** WORK INSTRUCTIONS **
An exact repeat is needed of the lines from the one with "You are a GUI" through the last line of the data below. Please omit the pictures.
-- Opening Marker --
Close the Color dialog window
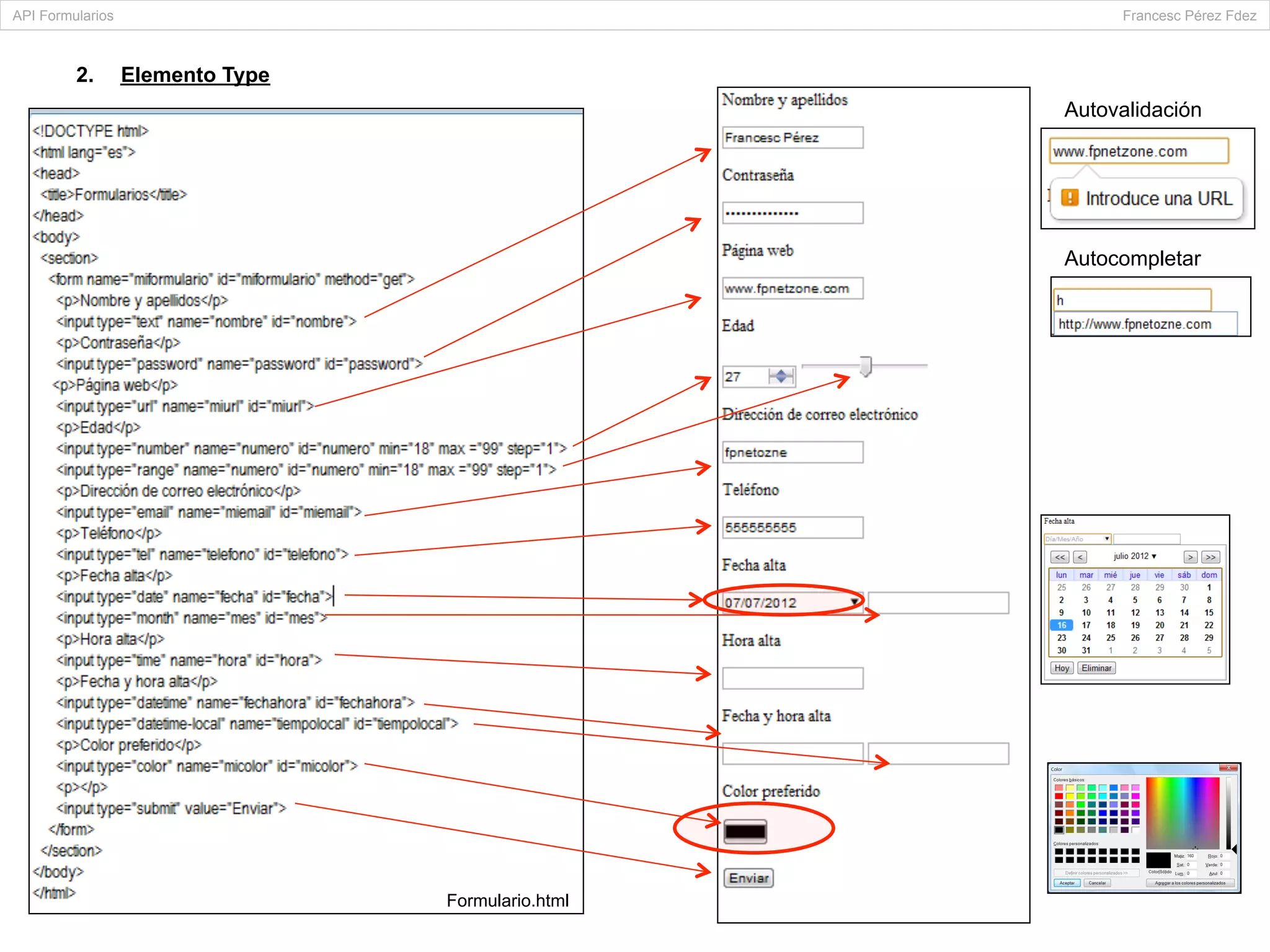Viewport: 1270px width, 952px height. tap(1228, 768)
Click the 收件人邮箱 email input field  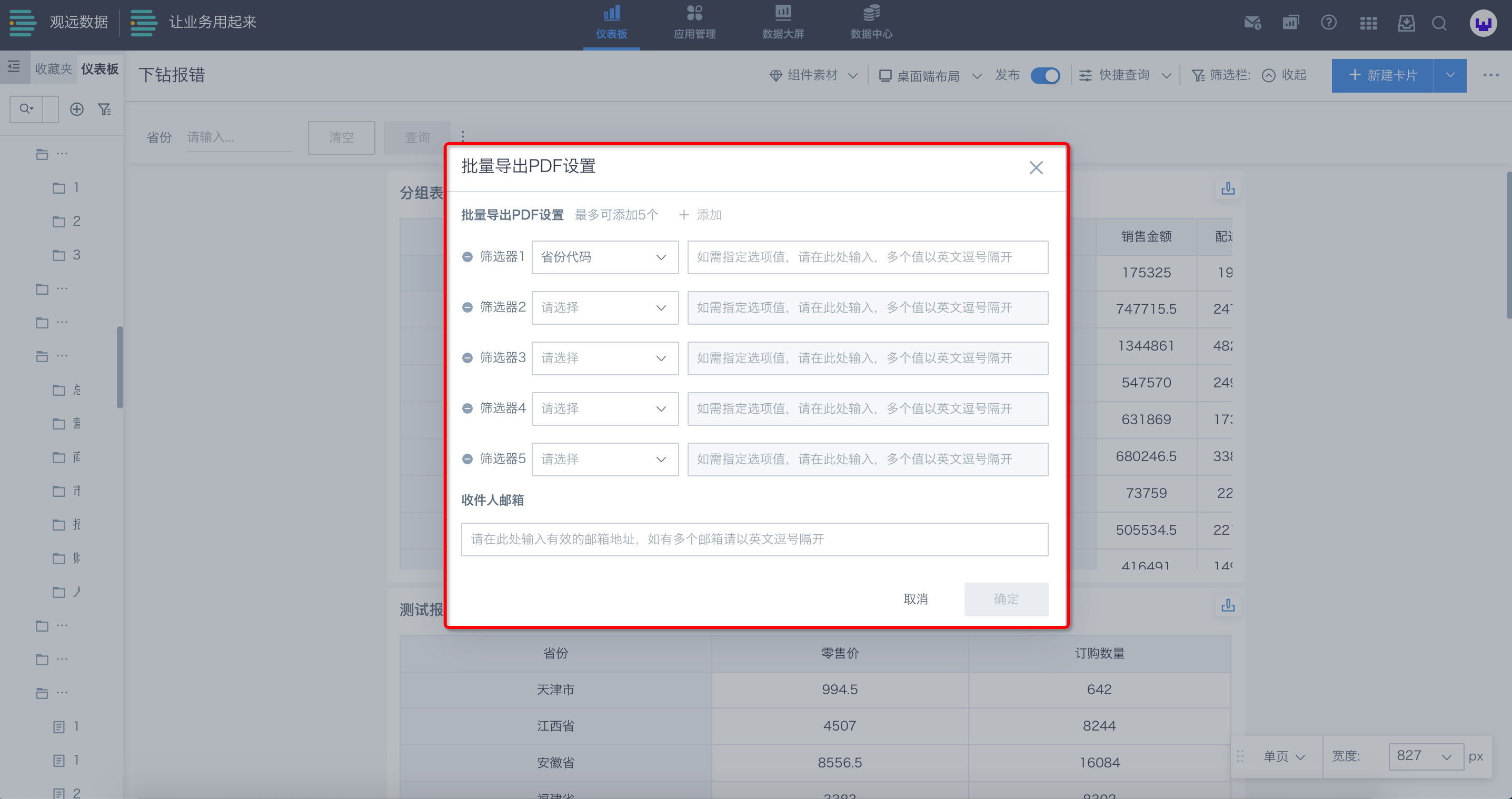click(754, 539)
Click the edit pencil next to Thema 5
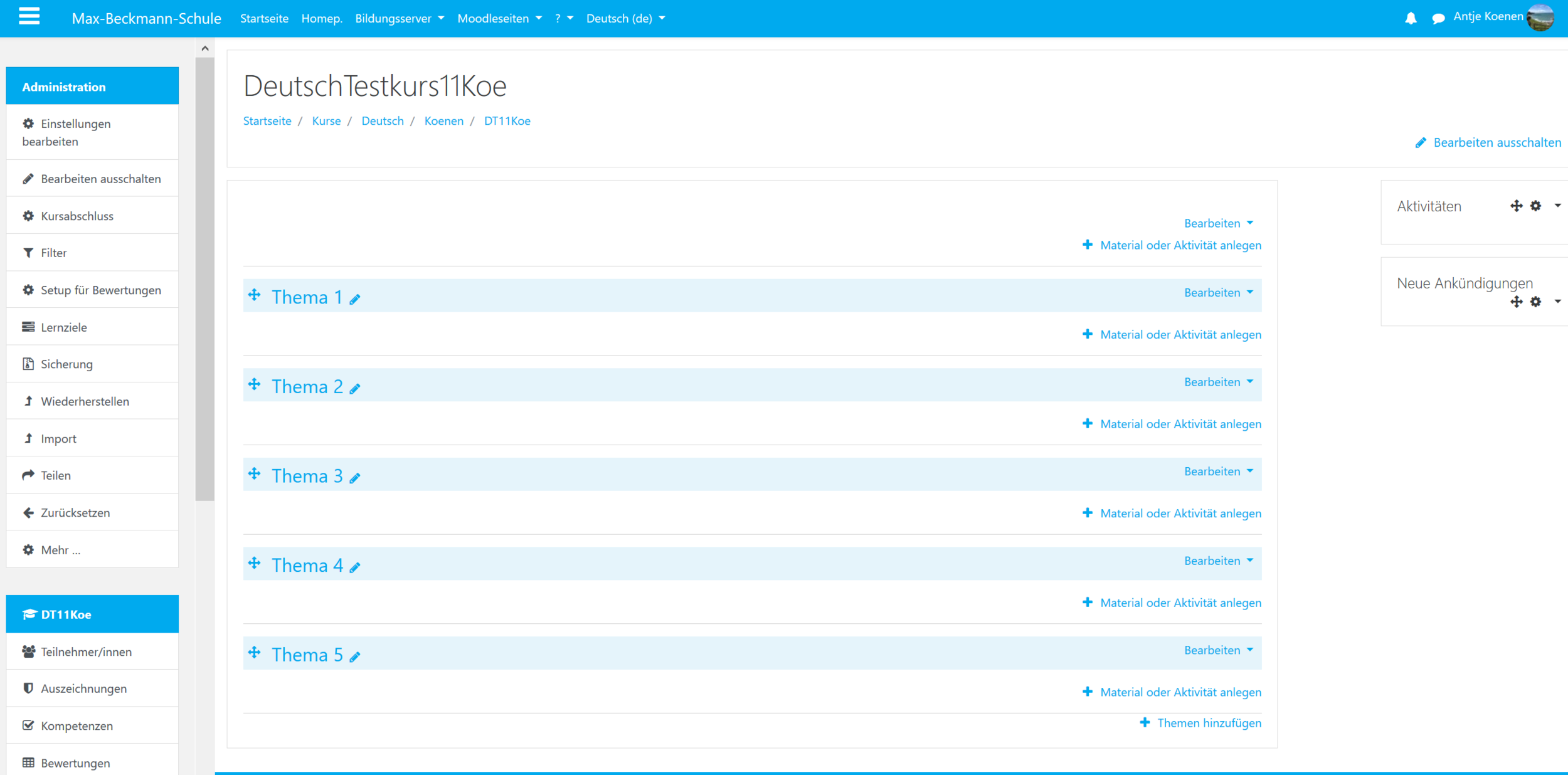Screen dimensions: 1568x775 point(355,657)
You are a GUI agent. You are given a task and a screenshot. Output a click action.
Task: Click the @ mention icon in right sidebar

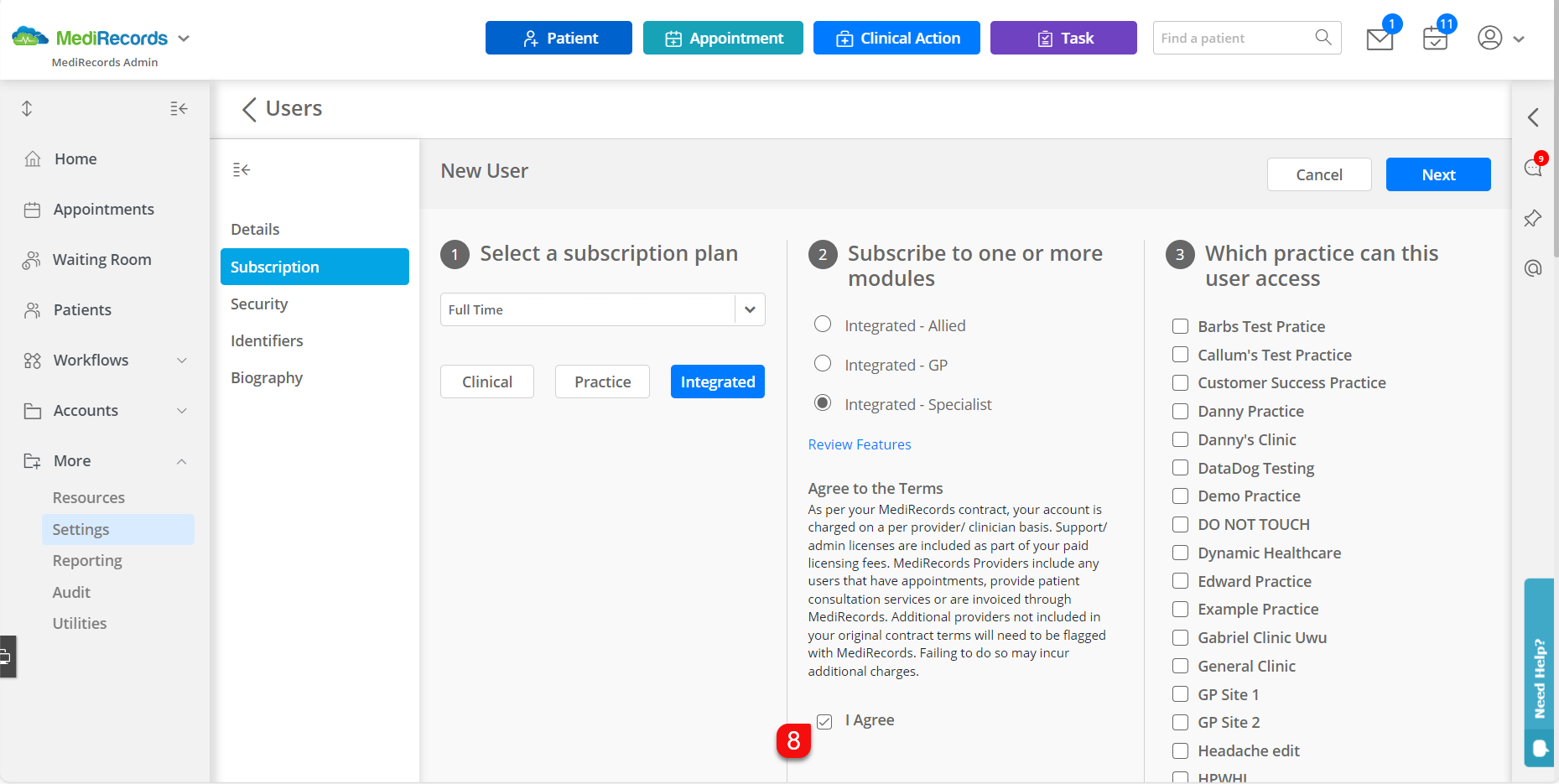1532,268
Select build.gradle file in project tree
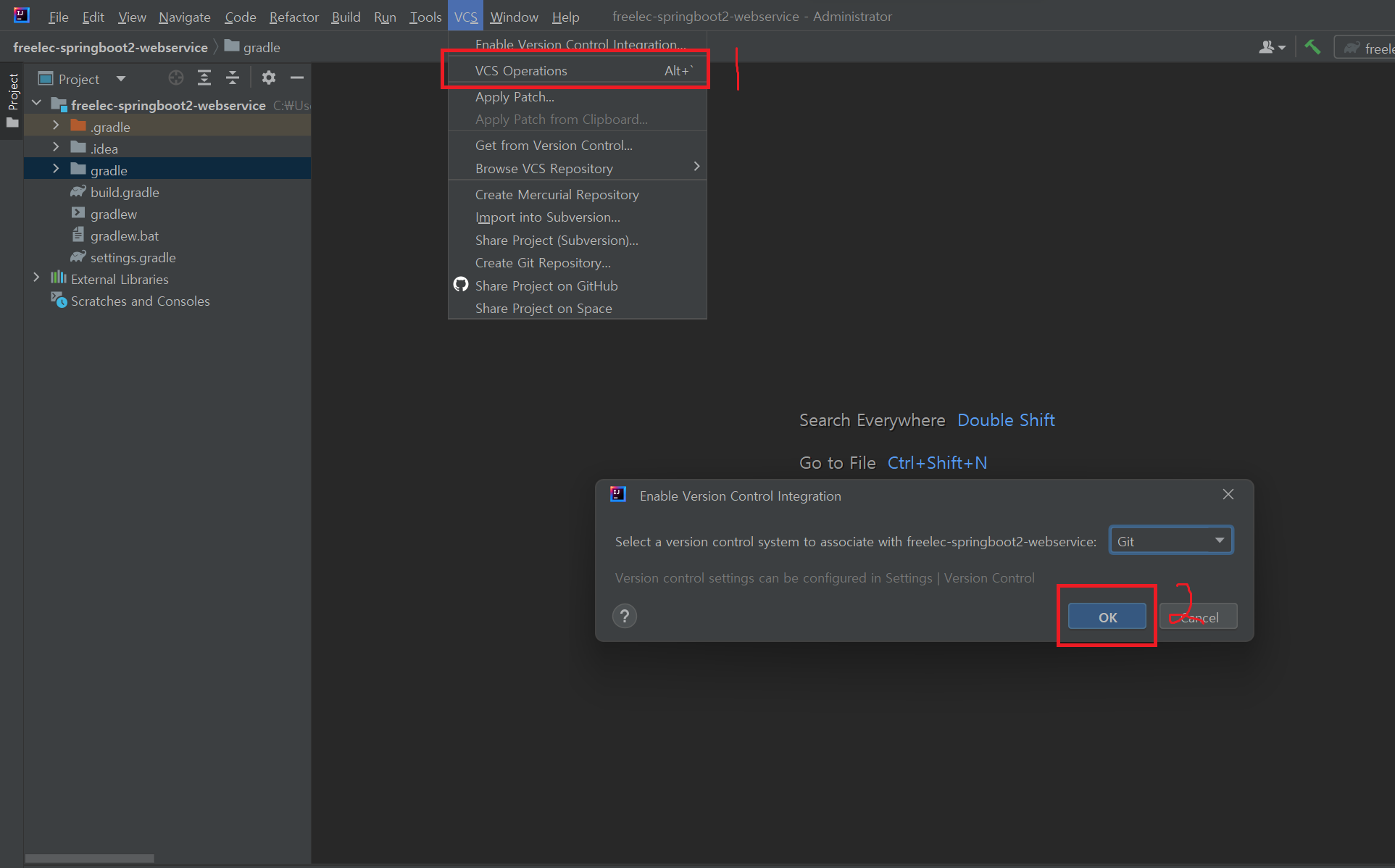This screenshot has height=868, width=1395. [x=125, y=193]
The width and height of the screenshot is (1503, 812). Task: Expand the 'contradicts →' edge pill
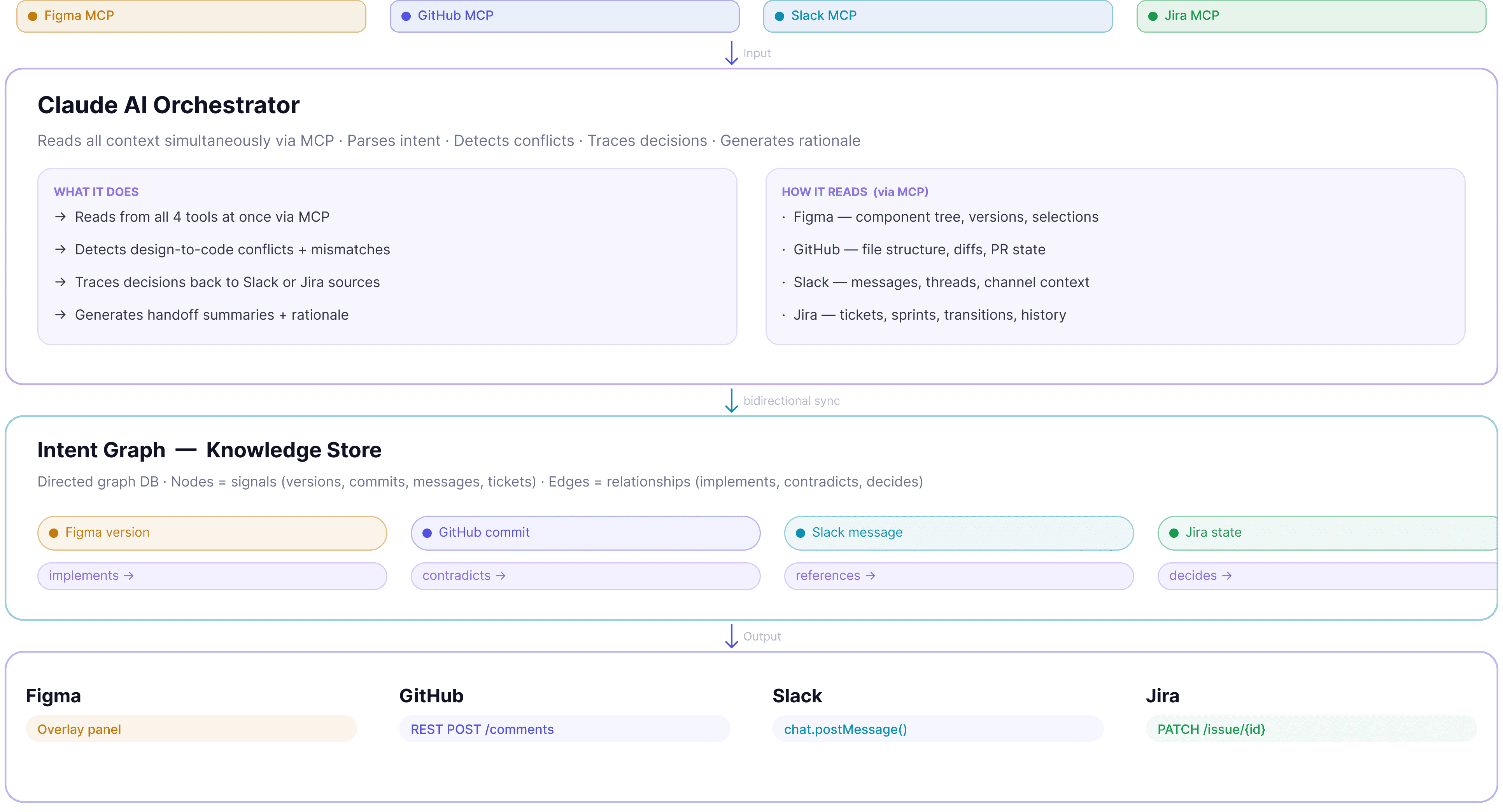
-- Closing Marker --
** RESPONSE BOX **
You are a GUI agent. You are given a task and a screenshot. Output a click action.
Task: Click the @ mention icon in right sidebar

1532,268
Select build.gradle file in project tree
This screenshot has height=868, width=1395. [x=125, y=193]
The width and height of the screenshot is (1503, 812). Task: Expand the 'contradicts →' edge pill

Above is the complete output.